Peak Views of City, Bay and the Rock

September 28, 1997|JOHN McKINNEY

Bishop Peak is one of a chain of seven volcanic peaks that extends from the city of San Luis Obispo to Morro Bay.

In 1980, 150 acres of the upper ramparts of Bishop Peak were donated to the California State Parks Foundation. Part of the lower part of the peak, known as Ferrini Ranch Open Space, is under the stewardship of the San Luis Obispo Parks and Recreation Department.

Bishop Peak was named by the padres of Mission San Luis Obispo because the three stony points on the peak resembled the headpiece of Bishop San Luis.

From the granite crown of the 1,546-foot peak, hikers get grand views of the pastoral, Hereford cow-dotted countryside, the Cal Poly San Luis Obispo campus, downtown San Luis Obispo, Morro Bay and, of course, Morro Rock.
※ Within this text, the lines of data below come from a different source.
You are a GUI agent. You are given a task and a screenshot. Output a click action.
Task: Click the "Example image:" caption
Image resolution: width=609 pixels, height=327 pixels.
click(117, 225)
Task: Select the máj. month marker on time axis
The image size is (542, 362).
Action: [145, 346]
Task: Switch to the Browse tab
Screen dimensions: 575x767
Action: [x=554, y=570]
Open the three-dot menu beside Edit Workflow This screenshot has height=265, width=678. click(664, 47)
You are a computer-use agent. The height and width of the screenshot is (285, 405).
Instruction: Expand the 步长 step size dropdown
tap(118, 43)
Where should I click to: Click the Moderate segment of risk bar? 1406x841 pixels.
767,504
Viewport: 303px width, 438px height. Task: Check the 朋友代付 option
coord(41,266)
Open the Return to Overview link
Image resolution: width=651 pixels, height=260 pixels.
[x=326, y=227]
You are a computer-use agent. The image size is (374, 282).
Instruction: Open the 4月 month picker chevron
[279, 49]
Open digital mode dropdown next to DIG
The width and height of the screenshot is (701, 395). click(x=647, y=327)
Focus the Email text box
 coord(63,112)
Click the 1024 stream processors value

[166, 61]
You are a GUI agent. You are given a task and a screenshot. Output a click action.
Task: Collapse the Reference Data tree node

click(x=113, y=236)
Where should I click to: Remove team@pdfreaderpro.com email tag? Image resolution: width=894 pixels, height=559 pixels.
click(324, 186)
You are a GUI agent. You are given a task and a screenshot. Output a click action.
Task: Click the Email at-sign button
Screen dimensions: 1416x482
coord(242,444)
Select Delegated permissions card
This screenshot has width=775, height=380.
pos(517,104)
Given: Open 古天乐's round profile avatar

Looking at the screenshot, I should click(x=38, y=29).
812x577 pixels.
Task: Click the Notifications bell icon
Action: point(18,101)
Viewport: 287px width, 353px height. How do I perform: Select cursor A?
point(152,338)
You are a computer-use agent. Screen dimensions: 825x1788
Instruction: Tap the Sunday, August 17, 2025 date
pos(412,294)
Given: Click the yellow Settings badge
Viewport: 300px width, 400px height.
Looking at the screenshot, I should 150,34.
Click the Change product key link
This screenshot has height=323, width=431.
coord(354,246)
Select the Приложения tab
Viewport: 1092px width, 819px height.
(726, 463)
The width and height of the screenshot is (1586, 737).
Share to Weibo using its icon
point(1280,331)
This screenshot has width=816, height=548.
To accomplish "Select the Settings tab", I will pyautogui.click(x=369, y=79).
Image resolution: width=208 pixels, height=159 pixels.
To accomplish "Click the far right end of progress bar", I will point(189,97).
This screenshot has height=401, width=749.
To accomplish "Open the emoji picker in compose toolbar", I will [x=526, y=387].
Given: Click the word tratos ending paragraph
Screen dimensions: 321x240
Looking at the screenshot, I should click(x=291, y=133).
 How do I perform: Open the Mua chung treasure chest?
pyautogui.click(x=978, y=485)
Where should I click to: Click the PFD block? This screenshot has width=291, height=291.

This climb is a popular workout with the local college students. It's a climb: The last third is trail-less boulder scrambling.

Directions to trail head: From U.S. 101 in San Luis Obispo, take the California Highway 1 / Santa Rosa Street exit. Turn right onto Santa Rosa Street. Proceed to the fourth stoplight. The entrance to the Cal Poly San Luis Obispo campus is on your right, but you'll turn left onto Highland Drive and travel about a mile to its end at the signed trail head.

The hike: Begin on a decomposed granite path through an oak woodland. After a short quarter-mile, you'll emerge from the woods into an open meadow.

The trail leaves behind the cows and cow pond and climbs in earnest straight up the eastern slope of Bishop Peak. You'll pass a popular rock climbing area and switchback up to the limits of the city-owned open space and the end of the maintained trail. Choose among several routes that wind through the boulders to the top of Bishop Peak.

Enjoy the grand coastal panorama from the pine forested headlands of Cambria to the Nipomo Dunes to Point Sal.

(BEGIN TEXT OF INFOBOX / INFOGRAPHIC)

Bishop Peak Trail

WHERE: Outskirts of San Luis Obispo.

DISTANCE: 2 miles round trip.

TERRAIN: Rocky, oak-dotted volcanic peak.

HIGHLIGHTS: Grand central coast vistas.

DEGREE OF DIFFICULTY: short, but strenuous.

PRECAUTIONS: Descending peak's boulders can be even more difficult than climbing them.